Breon O'Casey (1928-2011), was a painter, sculptor and printmaker who lived and worked in Cornwall, initially in the artists' colony of St Ives.

 

Following his national service, O’Casey attended the Anglo-French Art School in St John’s Wood, London. In the late 1950s, O’Casey was drawn to St Ives after being inspired by a film on primitive painter Alfred Wallis who had lived there.

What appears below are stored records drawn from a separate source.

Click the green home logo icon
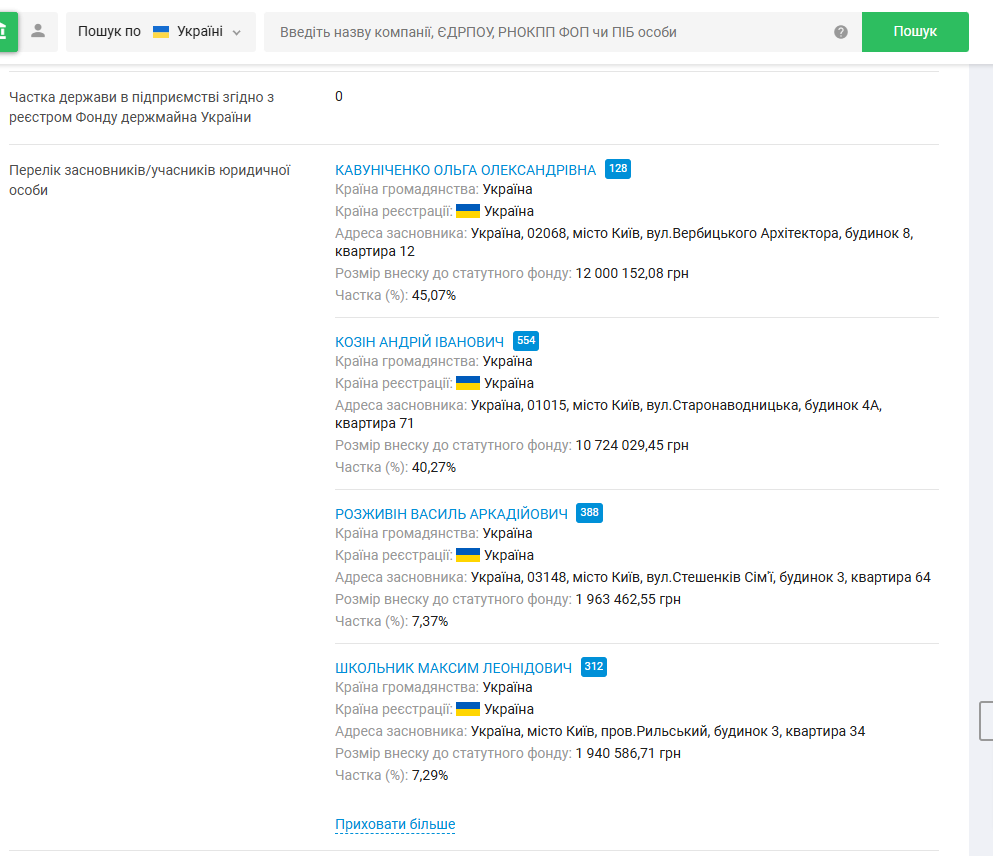993x856 pixels. [8, 31]
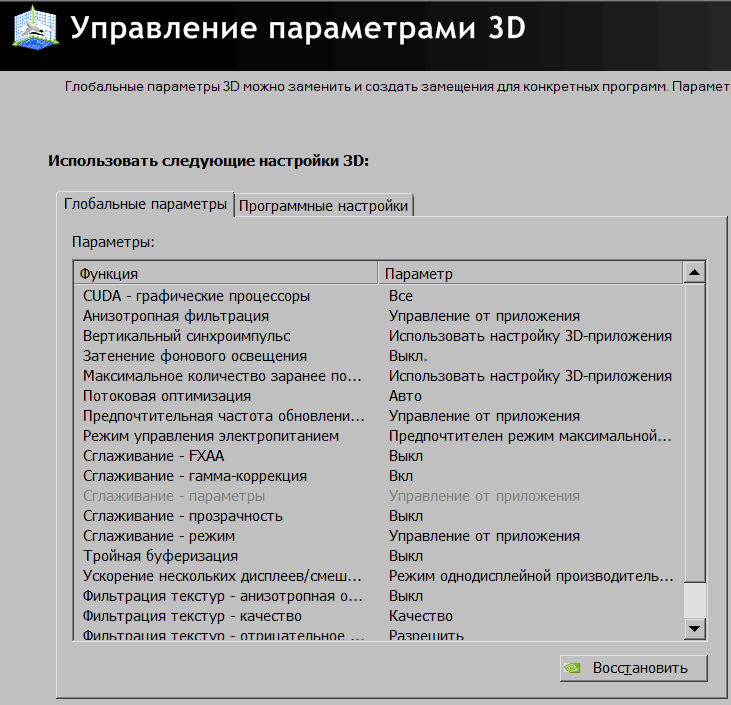Open Вертикальный синхроимпульс value dropdown
Viewport: 731px width, 705px height.
(530, 336)
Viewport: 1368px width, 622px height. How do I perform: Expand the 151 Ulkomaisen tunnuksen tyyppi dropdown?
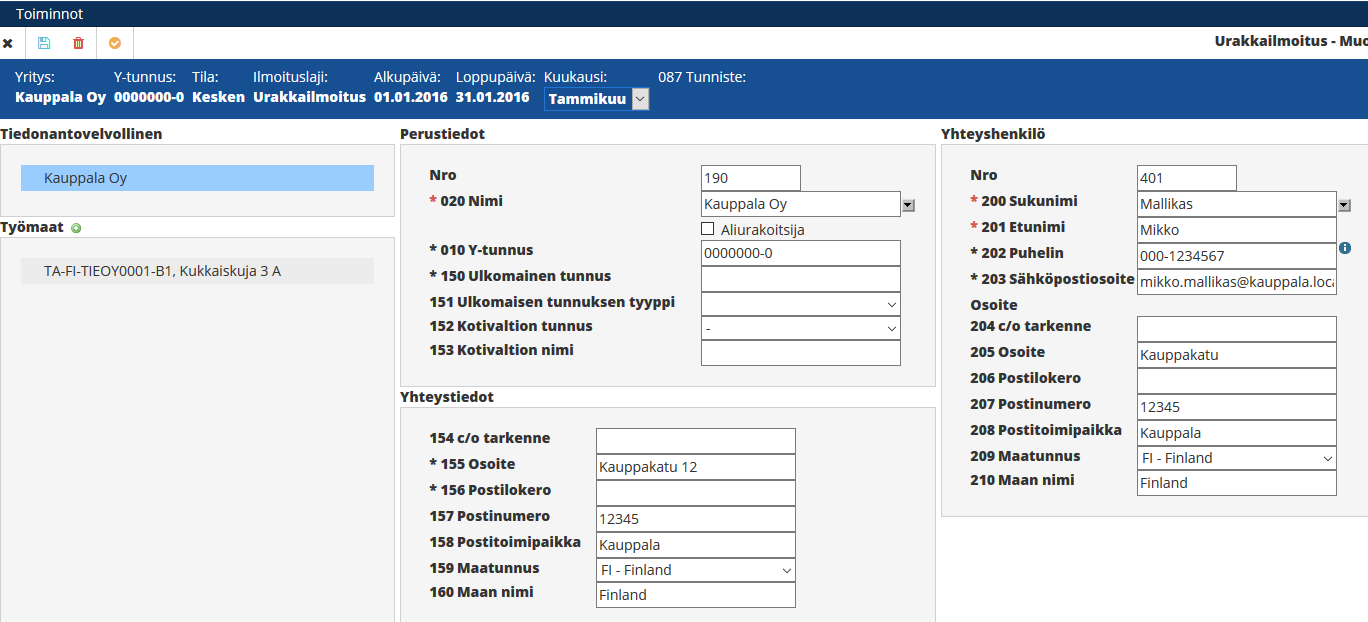pyautogui.click(x=800, y=304)
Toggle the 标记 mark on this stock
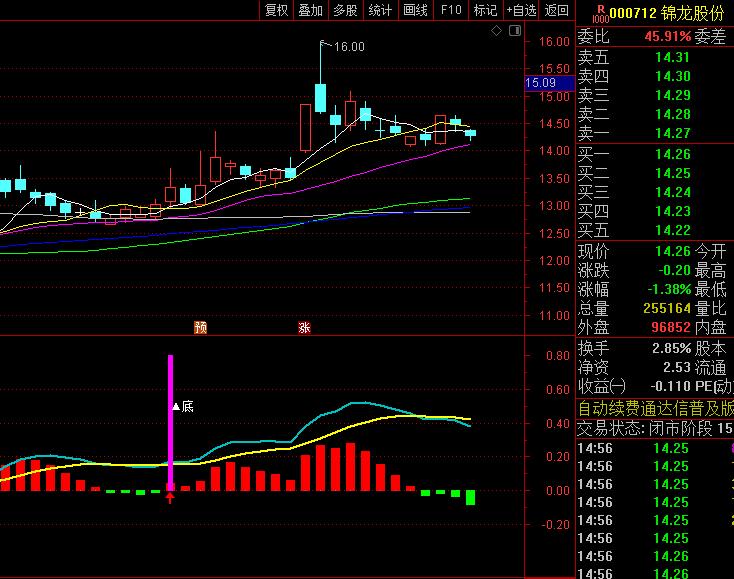This screenshot has height=579, width=734. [x=485, y=10]
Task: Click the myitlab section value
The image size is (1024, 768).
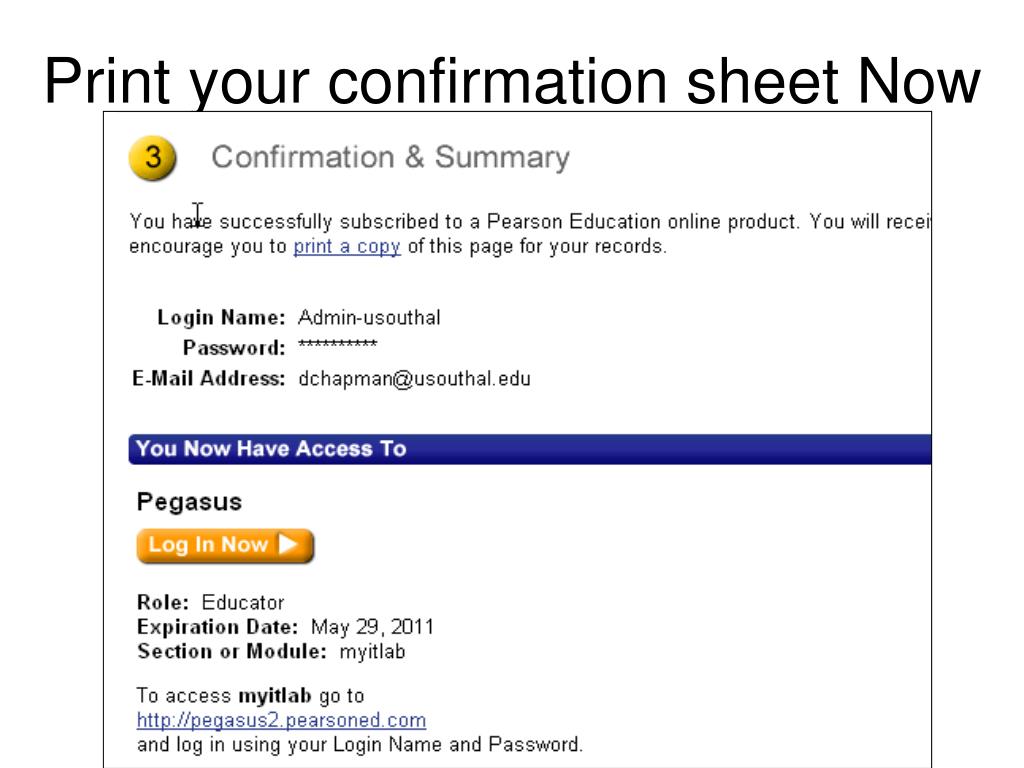Action: [372, 652]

Living in St Ives, he became the assistant to sculptor Denis Mitchell and later to Barbara Hepworth, and was introduced to many other artists associated with the St Ives Group, experiences which informed his later career. 

 

After being introduced to the jewellery of Alexander Calder, O’Casey was inspired to make his own, initially just to make some extra money, but he found that he was dedicating more and more time to the craft as demand grew, and he ended up making a name for himself as a jeweller as well as a painter.

 

O'Casey wasn't constricted to the hierarchy of materials or specialisms; throughout his career he continued to explore possibilities in both art and craft, moving onto weaving after jewellery and then sculpture, predominantly out of wax which were then cast in bronze. 

 

He exhibited widely and his work can be found in many permanent collections including the Victoria and Albert Museum, the Tate Collection, Kettle’s Yard, Cambridge, Leeds City Art Gallery, Museum of Fine Arts, Houston and the Pforzheim Museum, Germany among others.